GLACIERS & ICECAPS CAUSE MORE SEA RISE

A new University of Colorado at Boulder study (funded mainly by the National Science Foundation and NASA), reported in ScienceDaily, the ice-loss from glaciers and ice-caps is expected to cause more global sea rise this century than the massive Greenland and Antarctic ice-sheets.

The researchers concluded that glaciers and ice-caps are now contributing about 60% of the world's ice to the oceans and the rate has been markedly accelerating in the past decade, said Emeritus Professor Mark Meier of CU-Boulder's Institute of Arctic and Alpine Research, the lead author of the study. The contribution is about 415 cubic kilometres of ice annually--nearly the volume of water in Lake Erie--and is rising by about 12.5 cubic kilometres per year.

In contrast, the CU-Boulder team estimated that Greenland now contributes about 28% of the total global sea rise from ice-loss and Antarctica about 12%. Greenland is not expected to catch up to glaciers and ice-caps in terms of sea level rise contributions until the end of the century, according to the study.

The team estimated that the accelerating melt of glaciers and ice-caps could add 10-24cm of sea-level rise globally by 2100. That does not include the expansion of warming ocean water, which could double those numbers, to 20-48cm. A 30cm sea-level rise typically causes a shoreline retreat of 30 metres or more, and about 100 million people now live within a metre of sea level.

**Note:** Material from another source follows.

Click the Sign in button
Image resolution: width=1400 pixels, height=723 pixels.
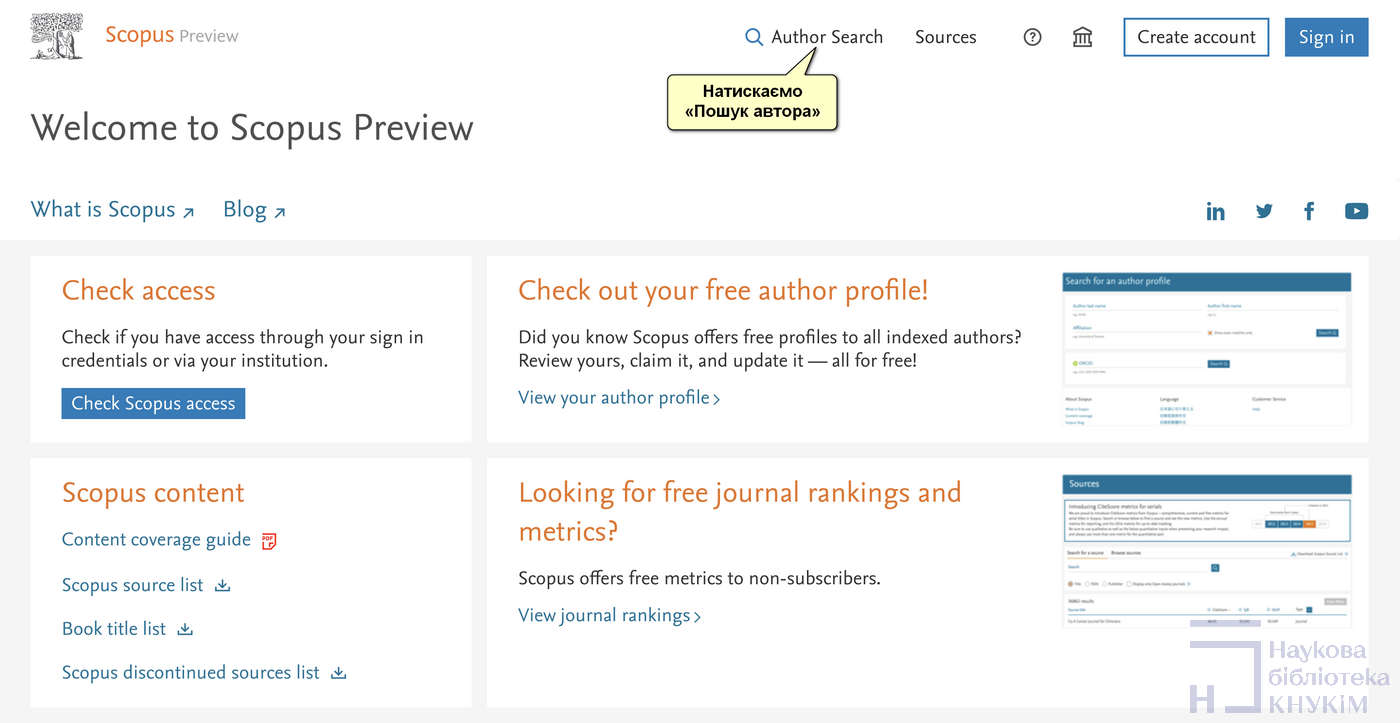pos(1326,37)
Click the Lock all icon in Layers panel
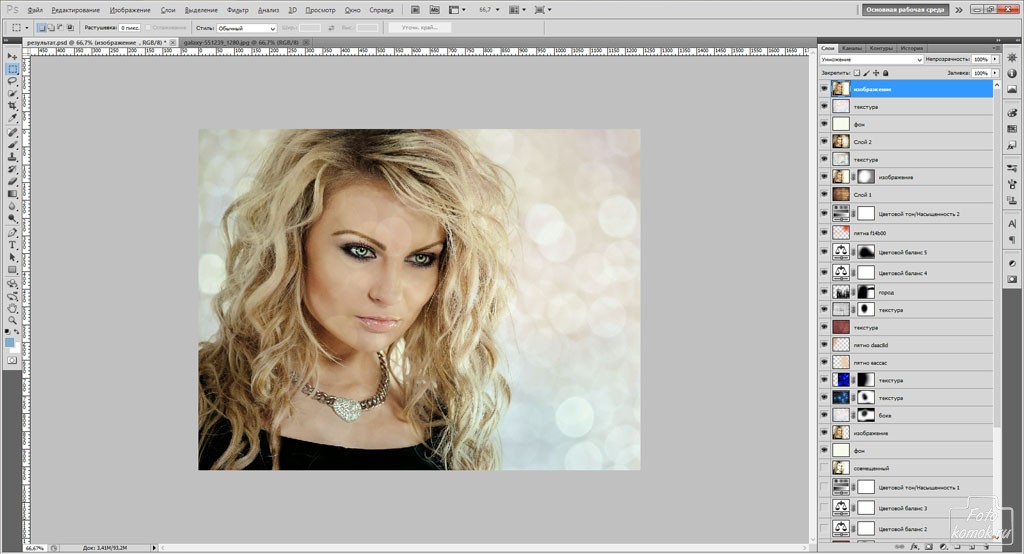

If the sea-level rise generated by melting glaciers and ice-caps is 60% of the total the total rise anticipated by 2100 by this study is 1.6 times the above numbers--i.e., up to 32-77cm. But the expected temperature-increase used in this study is not given. If it was only the IPCCC's modest figure, the change in sea-levels will obviously be far greater--even several times as much. Add what floods and storm-surges can contribute, and a very grim prospect is in store for all coastal cities and their ports and airports, and for low-lying countries, and thus for vast numbers of people.